Les magistrats et les avocats se mobilisent, ce lundi 29 juin, lors d’une journée "justice morte", sur fond de tensions avec le garde des Sceaux après l’affaire Lyhanna. Une initiative vivement critiquée par une partie de la classe politique, qui dénonce une réaction corporatiste de l’institution judiciaire.
La justice est sous le feu des critiques depuis la mort de Lyhanna. Alors que l’affaire a relancé le débat sur les dysfonctionnements de l’institution judiciaire, magistrats et avocats se mobilisent ce lundi lors d’une journée "justice morte". Une mobilisation dirigée contre la réforme voulue par le garde des Sceaux, mais aussi contre sa gestion de l’affaire Lyhanna.

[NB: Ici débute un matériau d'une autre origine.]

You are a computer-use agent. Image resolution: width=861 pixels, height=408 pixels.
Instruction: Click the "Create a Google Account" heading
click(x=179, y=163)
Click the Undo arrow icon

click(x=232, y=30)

Cette levée de bouclier suscite de vives réactions dans la classe politique. Du centre à la droite nationale, plusieurs responsables dénoncent une attitude corporatiste de la part des magistrats, au moment où la justice est attendue sur sa capacité à reconnaître ses propres défaillances. Le président du Sénat, Gérard Larcher, n’a pas mâché ses mots. Il accuse les magistrats d’avoir une réaction "corporatiste" et "indécente vis-à-vis de la douleur des familles".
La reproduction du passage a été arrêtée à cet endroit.